* MATERIALS PROVIDED
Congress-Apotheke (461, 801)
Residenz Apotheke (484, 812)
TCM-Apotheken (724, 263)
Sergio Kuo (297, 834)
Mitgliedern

* WORK ITEM
Would you set down every entry again, exactly?

* ANSWER FOR THE TASK
Congress-Apotheke (461, 801)
Residenz Apotheke (484, 812)
TCM-Apotheken (724, 263)
Sergio Kuo (297, 834)
Mitgliedern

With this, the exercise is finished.